(Beginning of Supplied records)

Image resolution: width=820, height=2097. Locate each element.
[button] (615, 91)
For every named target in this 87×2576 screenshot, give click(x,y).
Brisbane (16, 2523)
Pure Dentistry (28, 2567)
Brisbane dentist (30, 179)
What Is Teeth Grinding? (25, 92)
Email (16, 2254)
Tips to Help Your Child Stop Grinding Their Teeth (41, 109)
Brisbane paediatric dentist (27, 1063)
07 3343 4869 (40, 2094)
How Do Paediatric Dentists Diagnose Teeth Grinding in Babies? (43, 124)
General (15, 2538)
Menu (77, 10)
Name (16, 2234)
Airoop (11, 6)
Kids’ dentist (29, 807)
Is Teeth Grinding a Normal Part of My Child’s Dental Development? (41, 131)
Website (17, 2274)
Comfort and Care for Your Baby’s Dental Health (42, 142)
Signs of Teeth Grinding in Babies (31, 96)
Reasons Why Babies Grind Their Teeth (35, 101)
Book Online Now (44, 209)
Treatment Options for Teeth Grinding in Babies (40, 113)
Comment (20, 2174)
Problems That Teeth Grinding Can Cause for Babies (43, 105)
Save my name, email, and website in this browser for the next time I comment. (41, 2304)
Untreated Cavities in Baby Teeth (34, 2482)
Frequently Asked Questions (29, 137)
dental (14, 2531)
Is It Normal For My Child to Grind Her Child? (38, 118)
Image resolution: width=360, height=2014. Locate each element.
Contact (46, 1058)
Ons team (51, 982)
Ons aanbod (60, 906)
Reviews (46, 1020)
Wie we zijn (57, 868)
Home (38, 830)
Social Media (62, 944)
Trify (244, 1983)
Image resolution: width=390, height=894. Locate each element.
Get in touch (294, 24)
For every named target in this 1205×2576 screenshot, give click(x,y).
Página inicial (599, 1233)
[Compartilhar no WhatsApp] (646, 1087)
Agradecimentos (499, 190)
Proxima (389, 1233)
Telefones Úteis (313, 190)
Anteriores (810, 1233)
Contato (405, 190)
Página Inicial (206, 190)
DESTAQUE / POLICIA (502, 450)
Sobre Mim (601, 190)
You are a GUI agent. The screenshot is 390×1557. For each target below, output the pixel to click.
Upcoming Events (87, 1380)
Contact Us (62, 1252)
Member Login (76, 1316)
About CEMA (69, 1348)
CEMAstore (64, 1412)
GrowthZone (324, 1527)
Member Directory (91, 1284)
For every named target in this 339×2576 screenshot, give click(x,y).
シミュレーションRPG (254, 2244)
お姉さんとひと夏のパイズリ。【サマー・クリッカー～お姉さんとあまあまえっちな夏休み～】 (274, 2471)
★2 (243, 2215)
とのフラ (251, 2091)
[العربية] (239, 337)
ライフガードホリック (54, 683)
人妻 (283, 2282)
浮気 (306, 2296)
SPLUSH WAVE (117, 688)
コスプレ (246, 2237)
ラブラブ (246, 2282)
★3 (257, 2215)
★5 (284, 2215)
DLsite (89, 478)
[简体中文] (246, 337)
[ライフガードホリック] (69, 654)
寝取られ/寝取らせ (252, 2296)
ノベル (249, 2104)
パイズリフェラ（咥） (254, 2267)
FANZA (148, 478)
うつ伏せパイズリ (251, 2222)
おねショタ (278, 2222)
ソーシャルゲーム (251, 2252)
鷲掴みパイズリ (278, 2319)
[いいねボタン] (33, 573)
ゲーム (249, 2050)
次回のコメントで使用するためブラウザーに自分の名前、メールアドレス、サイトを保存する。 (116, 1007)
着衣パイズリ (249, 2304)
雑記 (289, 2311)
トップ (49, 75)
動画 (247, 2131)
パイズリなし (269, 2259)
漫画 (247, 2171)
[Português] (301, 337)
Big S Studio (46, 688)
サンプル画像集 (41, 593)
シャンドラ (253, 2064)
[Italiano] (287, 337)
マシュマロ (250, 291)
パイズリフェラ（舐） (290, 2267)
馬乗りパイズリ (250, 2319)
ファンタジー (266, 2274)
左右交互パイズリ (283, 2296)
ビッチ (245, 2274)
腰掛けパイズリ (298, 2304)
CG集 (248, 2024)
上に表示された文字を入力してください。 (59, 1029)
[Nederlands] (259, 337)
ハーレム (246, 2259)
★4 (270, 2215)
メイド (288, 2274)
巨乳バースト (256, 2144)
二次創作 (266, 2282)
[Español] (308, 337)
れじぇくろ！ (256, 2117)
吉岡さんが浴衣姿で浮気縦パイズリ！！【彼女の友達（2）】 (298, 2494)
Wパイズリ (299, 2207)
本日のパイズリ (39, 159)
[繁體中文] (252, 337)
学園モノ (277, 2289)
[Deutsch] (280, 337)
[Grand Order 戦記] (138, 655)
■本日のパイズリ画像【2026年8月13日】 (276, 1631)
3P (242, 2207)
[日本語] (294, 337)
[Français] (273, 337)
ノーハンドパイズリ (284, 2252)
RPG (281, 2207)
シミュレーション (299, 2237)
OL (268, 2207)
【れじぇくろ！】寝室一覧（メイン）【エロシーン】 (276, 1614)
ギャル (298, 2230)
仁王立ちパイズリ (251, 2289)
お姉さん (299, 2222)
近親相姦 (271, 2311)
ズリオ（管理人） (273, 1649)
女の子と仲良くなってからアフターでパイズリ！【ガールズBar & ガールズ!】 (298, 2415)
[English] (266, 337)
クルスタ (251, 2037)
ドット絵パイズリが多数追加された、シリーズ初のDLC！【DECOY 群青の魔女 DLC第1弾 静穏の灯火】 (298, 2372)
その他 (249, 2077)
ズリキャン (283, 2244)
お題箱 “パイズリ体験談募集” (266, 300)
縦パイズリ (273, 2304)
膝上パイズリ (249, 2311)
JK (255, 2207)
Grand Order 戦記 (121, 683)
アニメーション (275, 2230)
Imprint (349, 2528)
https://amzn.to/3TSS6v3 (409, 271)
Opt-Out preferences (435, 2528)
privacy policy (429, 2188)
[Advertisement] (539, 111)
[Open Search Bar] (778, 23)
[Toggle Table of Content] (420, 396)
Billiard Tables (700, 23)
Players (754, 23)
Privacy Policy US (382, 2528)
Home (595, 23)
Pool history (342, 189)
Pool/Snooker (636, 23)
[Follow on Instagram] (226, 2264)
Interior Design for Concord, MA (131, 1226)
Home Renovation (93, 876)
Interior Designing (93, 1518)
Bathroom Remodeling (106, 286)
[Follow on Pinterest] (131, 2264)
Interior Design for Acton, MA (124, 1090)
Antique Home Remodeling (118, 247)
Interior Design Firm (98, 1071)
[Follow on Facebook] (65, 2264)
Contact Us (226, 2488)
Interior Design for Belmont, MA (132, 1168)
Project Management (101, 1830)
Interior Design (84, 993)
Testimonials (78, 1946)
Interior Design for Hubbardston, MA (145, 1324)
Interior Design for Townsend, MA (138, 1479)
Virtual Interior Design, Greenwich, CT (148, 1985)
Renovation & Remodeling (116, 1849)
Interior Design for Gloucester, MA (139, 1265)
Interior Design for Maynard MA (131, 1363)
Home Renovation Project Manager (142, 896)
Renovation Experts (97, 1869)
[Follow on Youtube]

(End of Supplied records)

**Try it**
Reproduce the records above in full and with exact wording.

**Task result**
Image resolution: width=820, height=2097. Locate each element.
[button] (615, 91)
For every named target in this 87×2576 screenshot, give click(x,y).
Brisbane (16, 2523)
Pure Dentistry (28, 2567)
Brisbane dentist (30, 179)
What Is Teeth Grinding? (25, 92)
Email (16, 2254)
Tips to Help Your Child Stop Grinding Their Teeth (41, 109)
Brisbane paediatric dentist (27, 1063)
07 3343 4869 (40, 2094)
How Do Paediatric Dentists Diagnose Teeth Grinding in Babies? (43, 124)
General (15, 2538)
Menu (77, 10)
Name (16, 2234)
Airoop (11, 6)
Kids’ dentist (29, 807)
Is Teeth Grinding a Normal Part of My Child’s Dental Development? (41, 131)
Website (17, 2274)
Comfort and Care for Your Baby’s Dental Health (42, 142)
Signs of Teeth Grinding in Babies (31, 96)
Reasons Why Babies Grind Their Teeth (35, 101)
Book Online Now (44, 209)
Treatment Options for Teeth Grinding in Babies (40, 113)
Comment (20, 2174)
Problems That Teeth Grinding Can Cause for Babies (43, 105)
Save my name, email, and website in this browser for the next time I comment. (41, 2304)
Untreated Cavities in Baby Teeth (34, 2482)
Frequently Asked Questions (29, 137)
dental (14, 2531)
Is It Normal For My Child to Grind Her Child? (38, 118)
Image resolution: width=360, height=2014. Locate each element.
Contact (46, 1058)
Ons team (51, 982)
Ons aanbod (60, 906)
Reviews (46, 1020)
Wie we zijn (57, 868)
Home (38, 830)
Social Media (62, 944)
Trify (244, 1983)
Image resolution: width=390, height=894. Locate each element.
Get in touch (294, 24)
For every named target in this 1205×2576 screenshot, give click(x,y).
Página inicial (599, 1233)
[Compartilhar no WhatsApp] (646, 1087)
Agradecimentos (499, 190)
Proxima (389, 1233)
Telefones Úteis (313, 190)
Anteriores (810, 1233)
Contato (405, 190)
Página Inicial (206, 190)
DESTAQUE / POLICIA (502, 450)
Sobre Mim (601, 190)
You are a GUI agent. The screenshot is 390×1557. For each target below, output the pixel to click.
Upcoming Events (87, 1380)
Contact Us (62, 1252)
Member Login (76, 1316)
About CEMA (69, 1348)
CEMAstore (64, 1412)
GrowthZone (324, 1527)
Member Directory (91, 1284)
For every named target in this 339×2576 screenshot, give click(x,y).
シミュレーションRPG (254, 2244)
お姉さんとひと夏のパイズリ。【サマー・クリッカー～お姉さんとあまあまえっちな夏休み～】 (274, 2471)
★2 (243, 2215)
とのフラ (251, 2091)
[العربية] (239, 337)
ライフガードホリック (54, 683)
人妻 (283, 2282)
浮気 (306, 2296)
SPLUSH WAVE (117, 688)
コスプレ (246, 2237)
ラブラブ (246, 2282)
★3 (257, 2215)
★5 (284, 2215)
DLsite (89, 478)
[简体中文] (246, 337)
[ライフガードホリック] (69, 654)
寝取られ/寝取らせ (252, 2296)
ノベル (249, 2104)
パイズリフェラ（咥） (254, 2267)
FANZA (148, 478)
うつ伏せパイズリ (251, 2222)
おねショタ (278, 2222)
ソーシャルゲーム (251, 2252)
鷲掴みパイズリ (278, 2319)
[いいねボタン] (33, 573)
ゲーム (249, 2050)
次回のコメントで使用するためブラウザーに自分の名前、メールアドレス、サイトを保存する。 (116, 1007)
着衣パイズリ (249, 2304)
雑記 (289, 2311)
トップ (49, 75)
動画 (247, 2131)
パイズリなし (269, 2259)
漫画 (247, 2171)
[Português] (301, 337)
Big S Studio (46, 688)
サンプル画像集 (41, 593)
シャンドラ (253, 2064)
[Italiano] (287, 337)
マシュマロ (250, 291)
パイズリフェラ（舐） (290, 2267)
馬乗りパイズリ (250, 2319)
ファンタジー (266, 2274)
左右交互パイズリ (283, 2296)
ビッチ (245, 2274)
腰掛けパイズリ (298, 2304)
CG集 (248, 2024)
上に表示された文字を入力してください。 (59, 1029)
[Nederlands] (259, 337)
ハーレム (246, 2259)
★4 (270, 2215)
メイド (288, 2274)
巨乳バースト (256, 2144)
二次創作 (266, 2282)
[Español] (308, 337)
れじぇくろ！ (256, 2117)
吉岡さんが浴衣姿で浮気縦パイズリ！！【彼女の友達（2）】 (298, 2494)
Wパイズリ (299, 2207)
本日のパイズリ (39, 159)
[繁體中文] (252, 337)
学園モノ (277, 2289)
[Deutsch] (280, 337)
[Grand Order 戦記] (138, 655)
■本日のパイズリ画像【2026年8月13日】 (276, 1631)
3P (242, 2207)
[日本語] (294, 337)
[Français] (273, 337)
ノーハンドパイズリ (284, 2252)
RPG (281, 2207)
シミュレーション (299, 2237)
OL (268, 2207)
【れじぇくろ！】寝室一覧（メイン）【エロシーン】 (276, 1614)
ギャル (298, 2230)
仁王立ちパイズリ (251, 2289)
お姉さん (299, 2222)
近親相姦 (271, 2311)
ズリオ（管理人） (273, 1649)
女の子と仲良くなってからアフターでパイズリ！【ガールズBar & ガールズ!】 (298, 2415)
[English] (266, 337)
クルスタ (251, 2037)
ドット絵パイズリが多数追加された、シリーズ初のDLC！【DECOY 群青の魔女 DLC第1弾 静穏の灯火】 (298, 2372)
その他 (249, 2077)
ズリキャン (283, 2244)
お題箱 “パイズリ体験談募集” (266, 300)
縦パイズリ (273, 2304)
膝上パイズリ (249, 2311)
JK (255, 2207)
Grand Order 戦記 (121, 683)
アニメーション (275, 2230)
Imprint (349, 2528)
https://amzn.to/3TSS6v3 (409, 271)
Opt-Out preferences (435, 2528)
privacy policy (429, 2188)
[Advertisement] (539, 111)
[Open Search Bar] (778, 23)
[Toggle Table of Content] (420, 396)
Billiard Tables (700, 23)
Players (754, 23)
Privacy Policy US (382, 2528)
Home (595, 23)
Pool history (342, 189)
Pool/Snooker (636, 23)
[Follow on Instagram] (226, 2264)
Interior Design for Concord, MA (131, 1226)
Home Renovation (93, 876)
Interior Designing (93, 1518)
Bathroom Remodeling (106, 286)
[Follow on Pinterest] (131, 2264)
Interior Design for Acton, MA (124, 1090)
Antique Home Remodeling (118, 247)
Interior Design Firm (98, 1071)
[Follow on Facebook] (65, 2264)
Contact Us (226, 2488)
Interior Design for Belmont, MA (132, 1168)
Project Management (101, 1830)
Interior Design (84, 993)
Testimonials (78, 1946)
Interior Design for Hubbardston, MA (145, 1324)
Interior Design for Townsend, MA (138, 1479)
Virtual Interior Design, Greenwich, CT (148, 1985)
Renovation & Remodeling (116, 1849)
Interior Design for Gloucester, MA (139, 1265)
Interior Design for Maynard MA (131, 1363)
Home Renovation Project Manager (142, 896)
Renovation Experts (97, 1869)
[Follow on Youtube]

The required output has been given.